Emirati friend of hostage Majd Kamalmaz hopes mental strength will help him survive

Abu Ahmad Al Nuaimi and the now captive American psychotherapist worked together in Abu Dhabi

The Emirati business partner of an American held hostage in Syria hopes his friend’s psychological strength will help him through his ordeal.

Abu Ahmad Al Nuaimi, 65, and Majd Kamalmaz, 62, ran a mental health and counselling centre in Abu Dhabi shortly before the American was arrested in Syria in 2017.

The two friends dovetailed well, with Mr Al Nuaimi’s business acumen and the expertise of Mr Kamalmaz, an expert in post-traumatic stress disorder (PTSD).

“Over the five years with Majd I learnt a lot from him and we developed a good business together,” he said.

He was going to Syria freely, with no question mark over him

“I knew he was going to Lebanon as he had some charitable centres there and in Jordan also to help refugees.

“He was going to Syria freely, with no question mark over him. Suddenly it was then I heard from his son what had happened.

“I have not spoken to him since he left.”

Mr Kamalmaz, from Arlington, Virginia, began his work in mental health with high-risk young people.

After specialising in treatments for PTSD, his work took him around the world including Bosnia and Herzegovina, Kosovo and Indonesia and in Mississippi, after Hurricane Katrina tore through the state in 2005.

Another major project was researching mental trauma in young refugees in Lebanon who had fled the Syrian civil war. He and his colleagues developed programmes to help them and their parents overcome their ordeal.

That work led him to plan a journey to Syria in February 2017 to set up support networks in some of the hardest hit areas of the country.

He has not been seen since and was believed to have been detained by the Syrian government.

Mr Al Nuaimi said there was no indication his friend was at risk or wanted by the authorities when he flew in to Syria.

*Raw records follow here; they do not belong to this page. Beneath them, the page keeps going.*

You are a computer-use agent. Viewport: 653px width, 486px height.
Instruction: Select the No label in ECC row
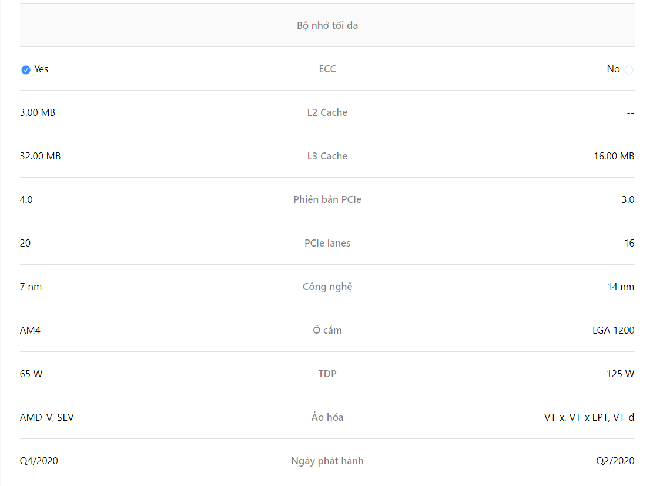[613, 69]
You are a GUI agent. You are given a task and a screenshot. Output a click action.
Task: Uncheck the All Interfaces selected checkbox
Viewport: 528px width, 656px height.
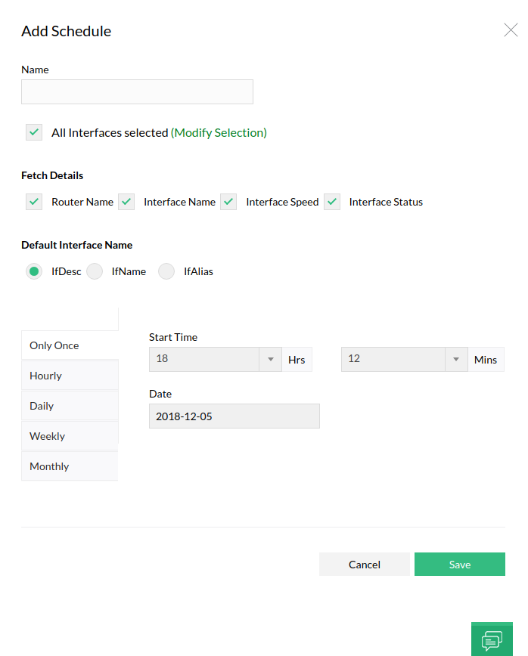pos(34,132)
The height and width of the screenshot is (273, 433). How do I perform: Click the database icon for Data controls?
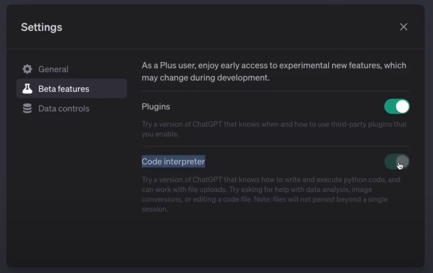click(27, 109)
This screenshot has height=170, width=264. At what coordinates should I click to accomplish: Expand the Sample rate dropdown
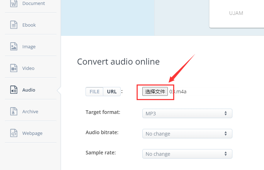click(x=187, y=154)
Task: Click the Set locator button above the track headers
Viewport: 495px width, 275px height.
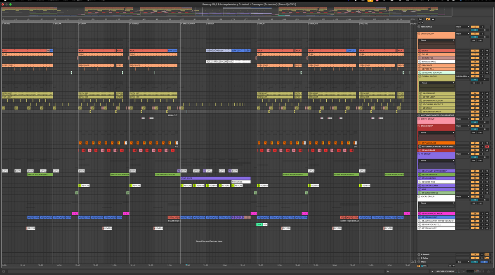Action: coord(421,19)
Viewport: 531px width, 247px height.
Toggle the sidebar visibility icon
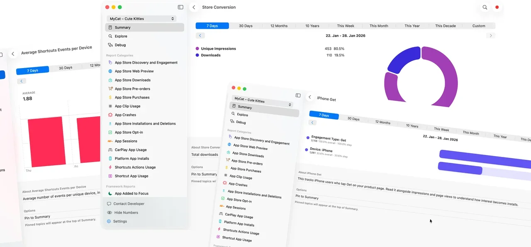[180, 7]
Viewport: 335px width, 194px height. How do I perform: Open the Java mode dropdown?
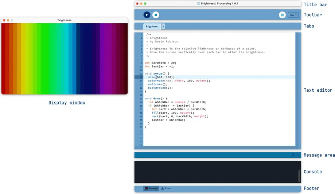coord(293,15)
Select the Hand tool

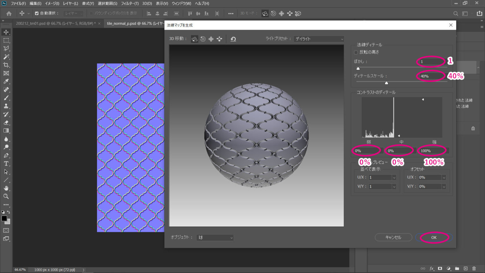[6, 188]
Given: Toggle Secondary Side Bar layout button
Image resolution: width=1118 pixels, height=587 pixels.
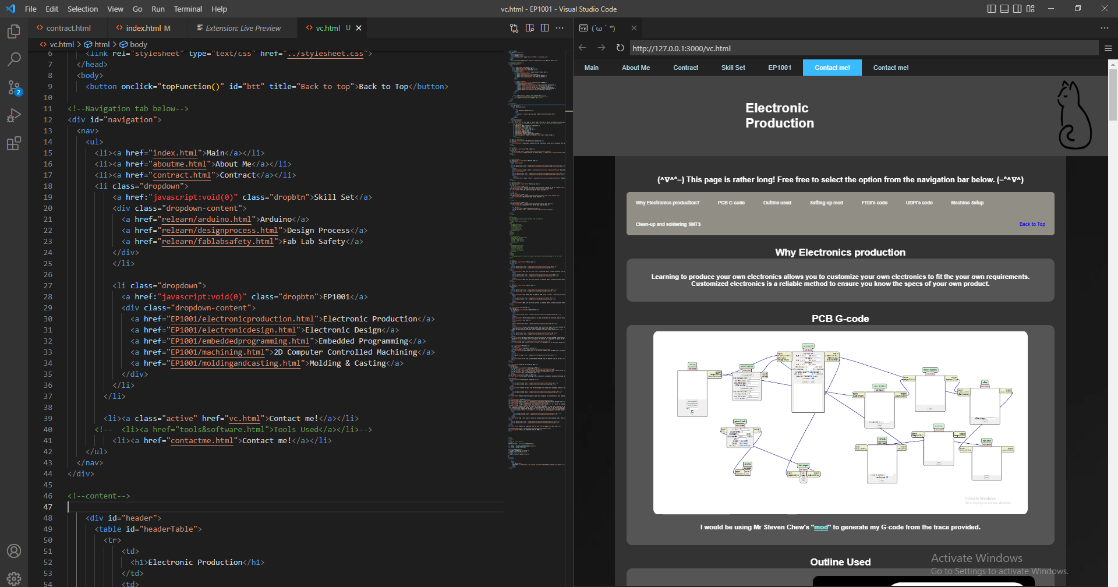Looking at the screenshot, I should [1017, 9].
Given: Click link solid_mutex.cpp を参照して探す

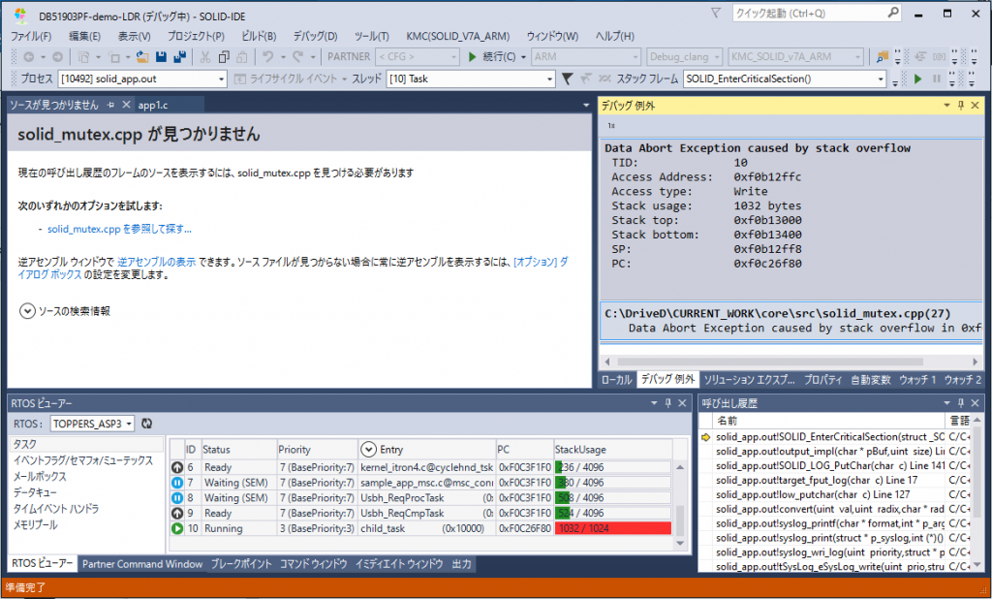Looking at the screenshot, I should [x=119, y=230].
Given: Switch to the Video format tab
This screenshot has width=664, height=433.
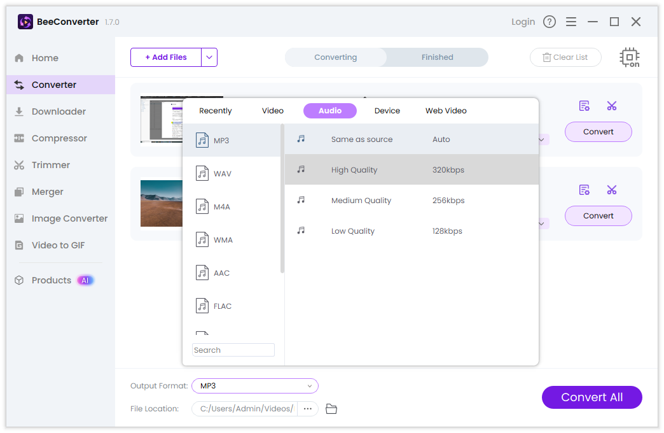Looking at the screenshot, I should [273, 111].
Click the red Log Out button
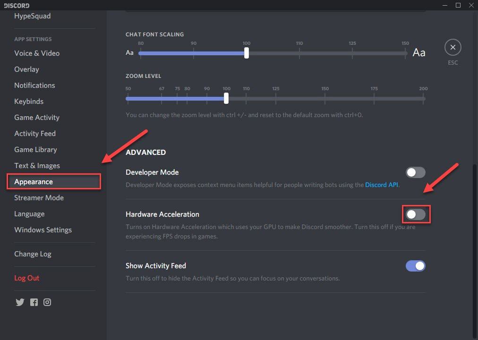The image size is (478, 340). 27,278
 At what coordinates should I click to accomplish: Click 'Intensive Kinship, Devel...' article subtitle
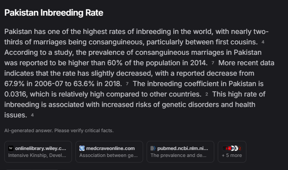tap(37, 156)
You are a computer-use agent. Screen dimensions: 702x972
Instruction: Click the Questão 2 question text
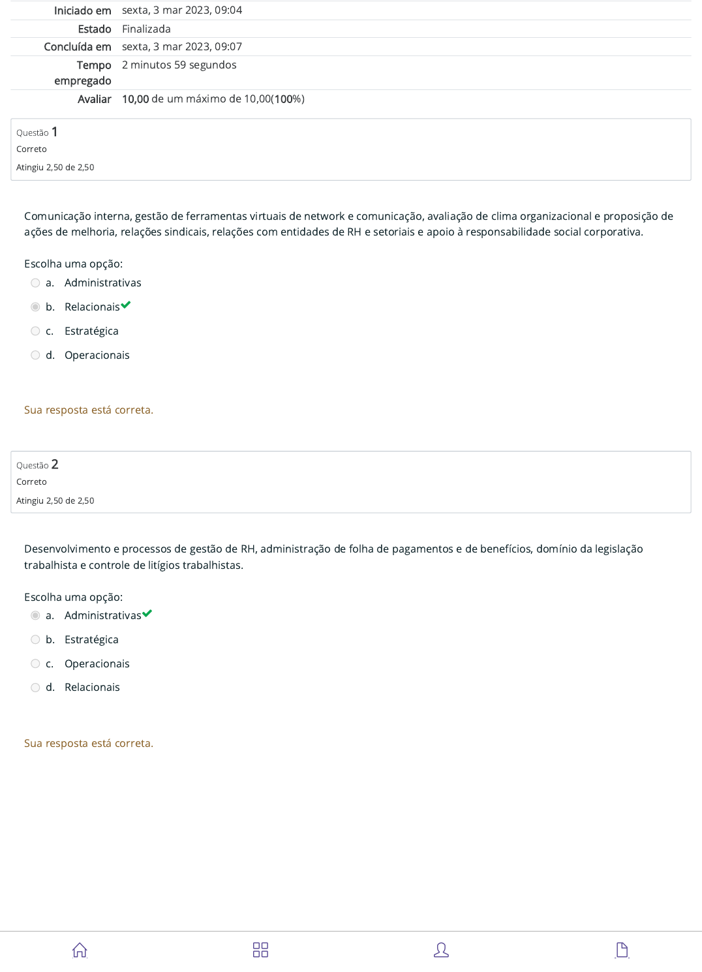[333, 557]
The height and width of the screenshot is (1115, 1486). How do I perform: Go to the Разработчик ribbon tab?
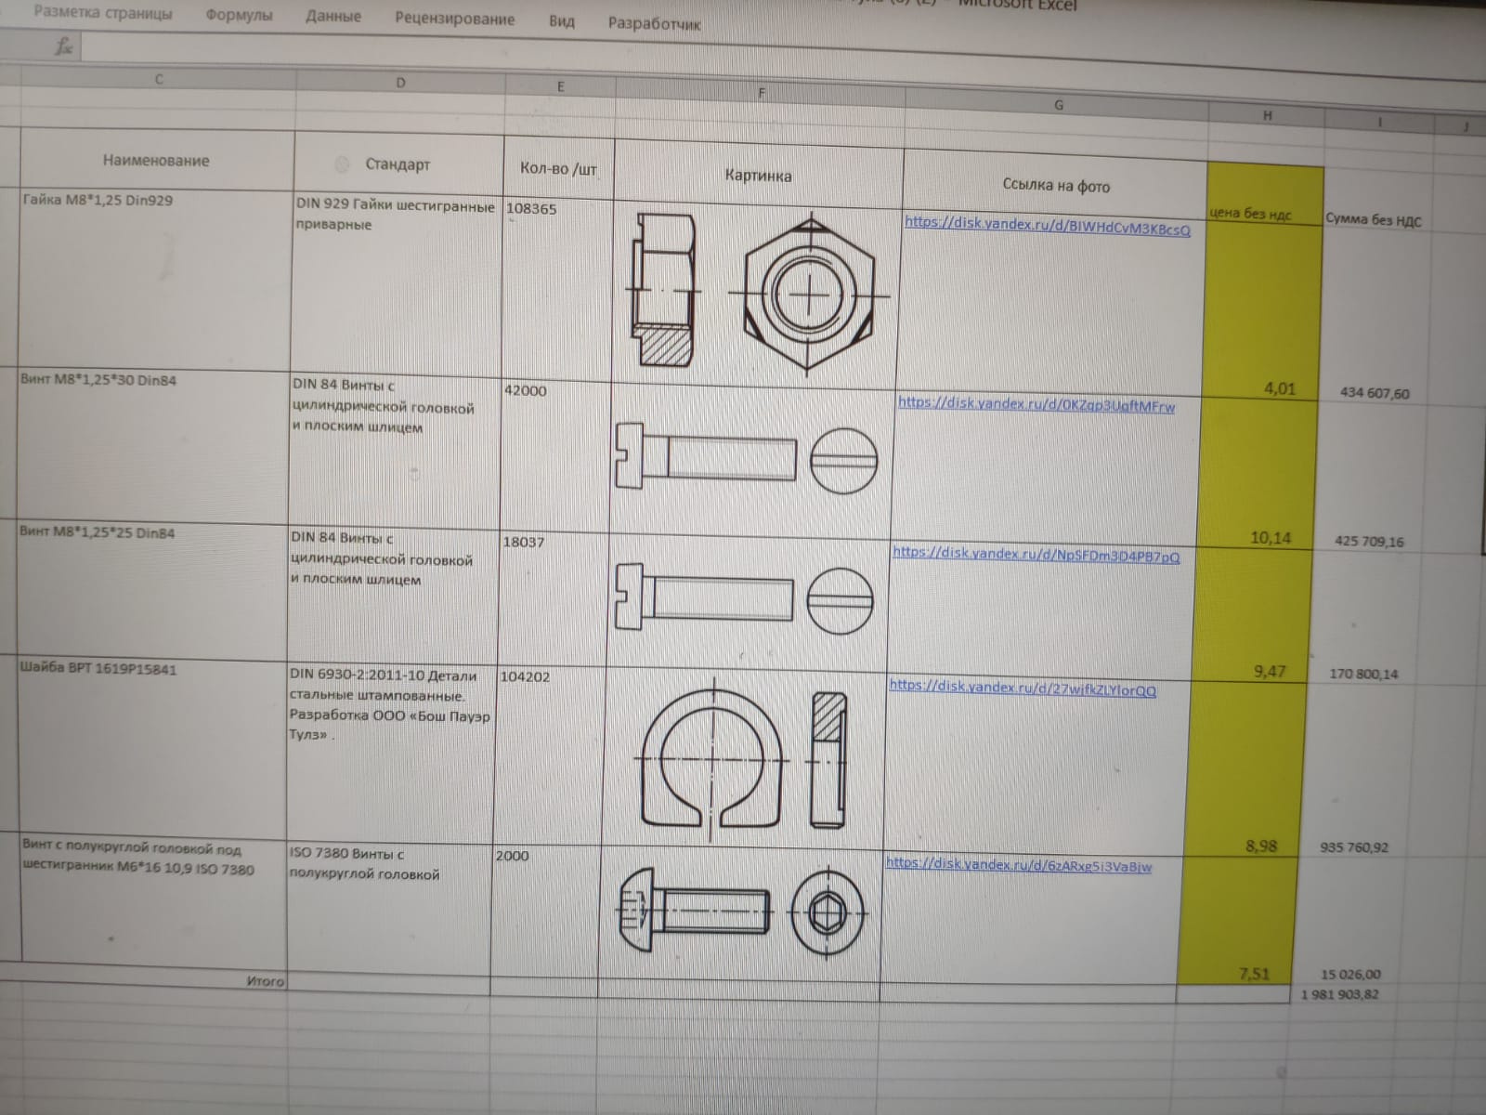click(x=654, y=24)
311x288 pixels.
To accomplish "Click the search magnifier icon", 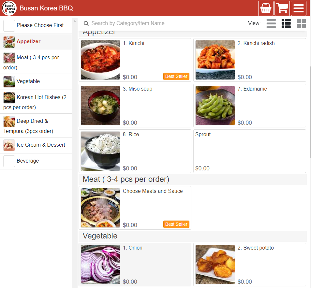I will (x=86, y=23).
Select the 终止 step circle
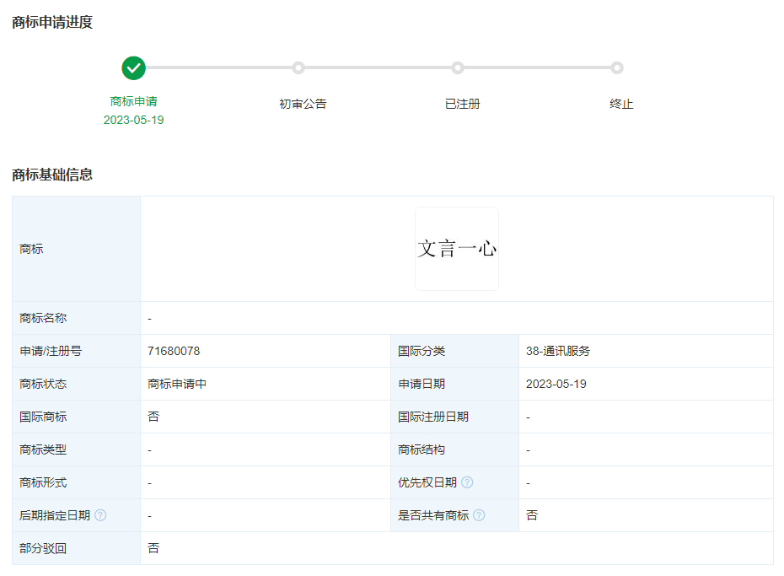The height and width of the screenshot is (576, 784). tap(616, 68)
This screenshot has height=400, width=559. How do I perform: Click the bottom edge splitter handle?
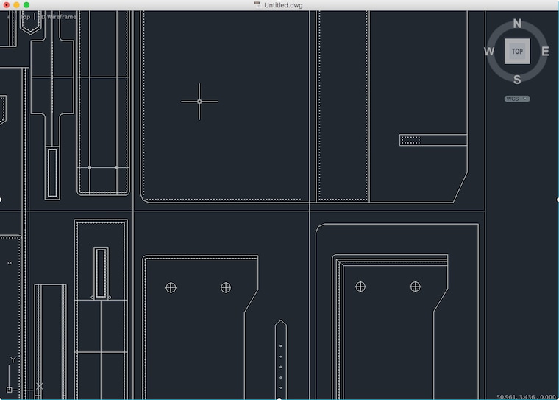tap(280, 399)
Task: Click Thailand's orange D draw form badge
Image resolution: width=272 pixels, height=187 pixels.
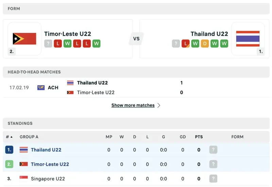Action: pos(205,43)
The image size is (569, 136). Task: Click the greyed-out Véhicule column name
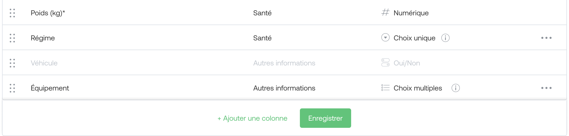(44, 63)
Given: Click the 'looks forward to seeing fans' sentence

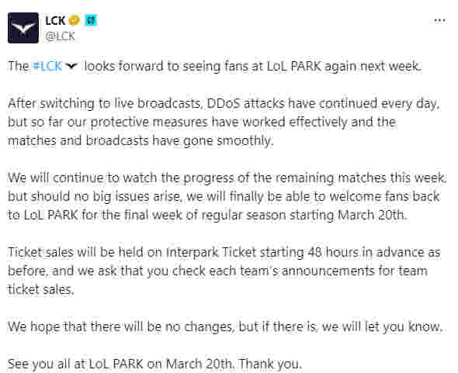Looking at the screenshot, I should pyautogui.click(x=253, y=66).
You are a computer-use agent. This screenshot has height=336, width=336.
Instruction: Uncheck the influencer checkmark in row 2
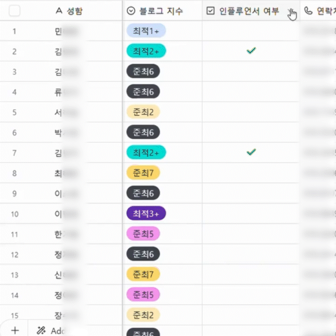(x=252, y=51)
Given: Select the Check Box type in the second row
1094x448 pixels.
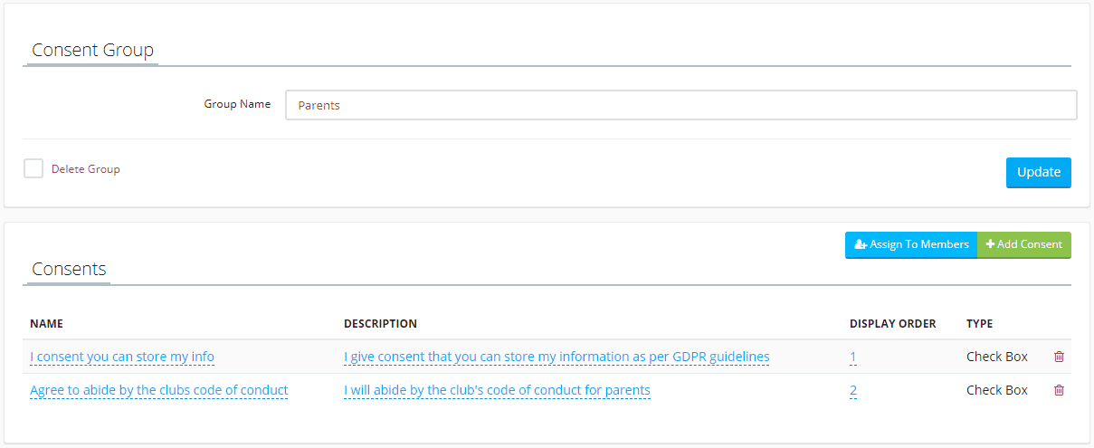Looking at the screenshot, I should point(997,390).
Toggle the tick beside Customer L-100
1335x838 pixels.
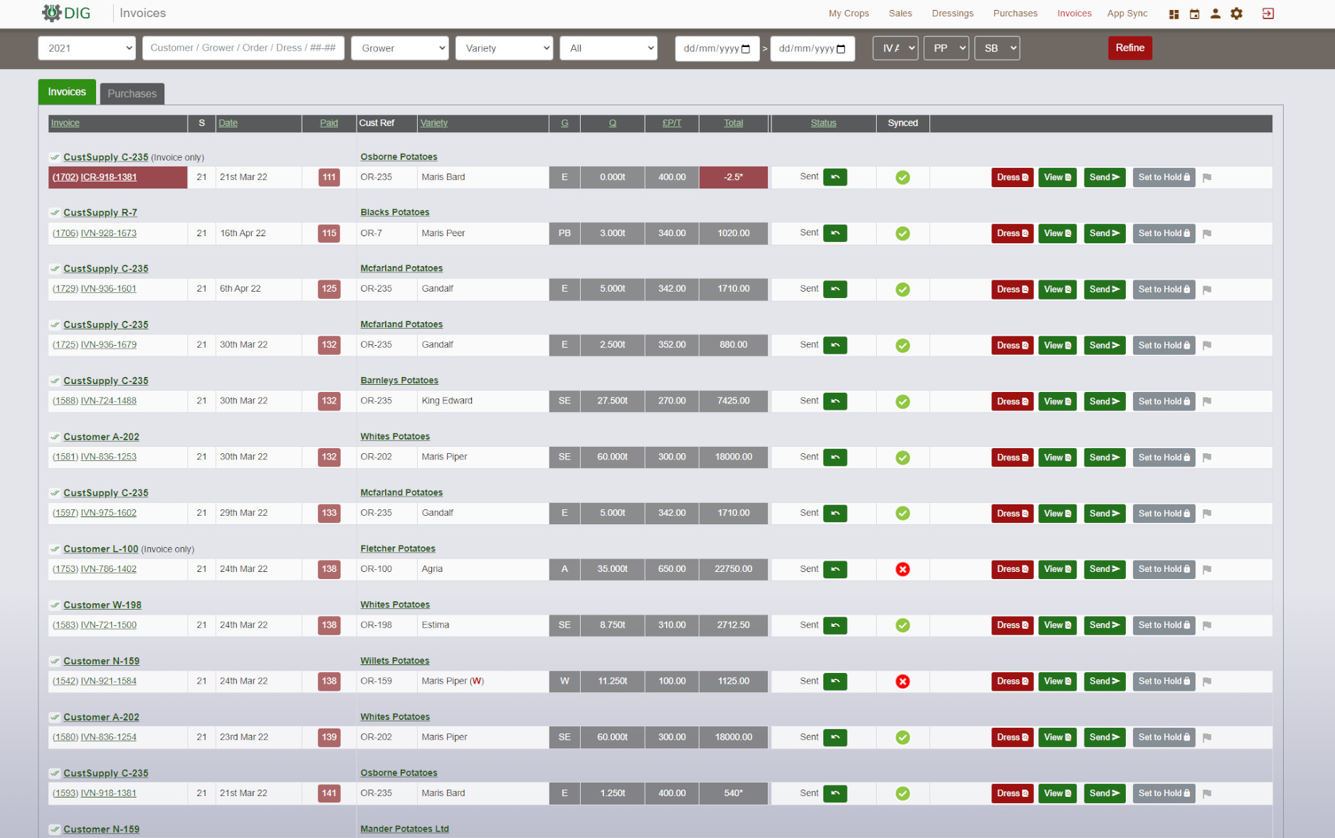[55, 549]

“They had their ways to check with the border officials from friends and contacts to see if they were on a list, and they were told it was OK to enter,” he said.

“I was very shocked to hear he had been detained.

“You feel bad when something terrible like this happens to a friend. I was only relieved his wife was not held with him.

“We only see this in movies, and what we see is sometimes very bad. It is very hard.

“I have no idea how he will deal with this situation but morally he is strong and a specialist in this field."